Select a retention policy:
-
"None" takes up to the first 5 million rows of data.
-
"FIFO" (First in first out) collects data in the table until it hits 200,000 rows. Once the data goes beyond 200,000 rows, the oldest rows continue to drop from the dataset.
-
-
Preview the columns of the Workbook to be included and select how to handle invalid data.
-
Select when to run the export job. This can be done manually by a user, run each time the Workbook in Spectrum is calculated, or at specifically scheduled times.
INFO: Custom properties can be added in the advanced section as well as logging specifications.
-
Enter a description and click "Save".
Power BI Export Job Details#
- Float type columns are not supported and are converted to the string data type.
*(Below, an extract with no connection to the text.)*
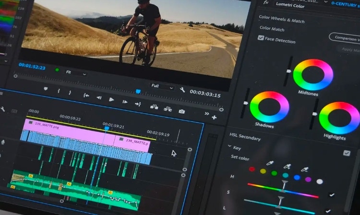
Task: Click the Step Back 1 Frame icon
Action: 99,97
- Power BI limitations cause all datasets to have one table.
-
The date/time of the latest save to a Power BI export is not saved.
Example:
A user uploads a dataset/table with 1000 records on 2:21:58 pm. At a later time, a user uploads 100 records to the same dataset/table. The previous data is overwritten and only the 100 records are saved. The date/time stays at 2:21:58 pm.
-
If the schema for the worksheet in Spectrum changes, the export job wizard for Power BI needs to be run again.
Example:
A user adds an additional column to a sheet in a Workbook. The Spectrum export job wizard needs to be configured and run for new schema to be exported.
-
If a sheet name changes in the Workbook, the export job wizard for Power BI needs to be run again.
Example:
A user changes a sheet name in a Workbook. The Spectrum export job wizard needs to be configured so they correct dataset is exported.
-
The Record Replacement Policy only supports overwriting and does not yet have an append option.
Power BI REST API Limitations#
The Power BI REST API has the following limitations: https://msdn.microsoft.com/en-us/library/dn950053.aspx
Spectrum does not control for these limitations and or give error messages when Power BI limits are reached.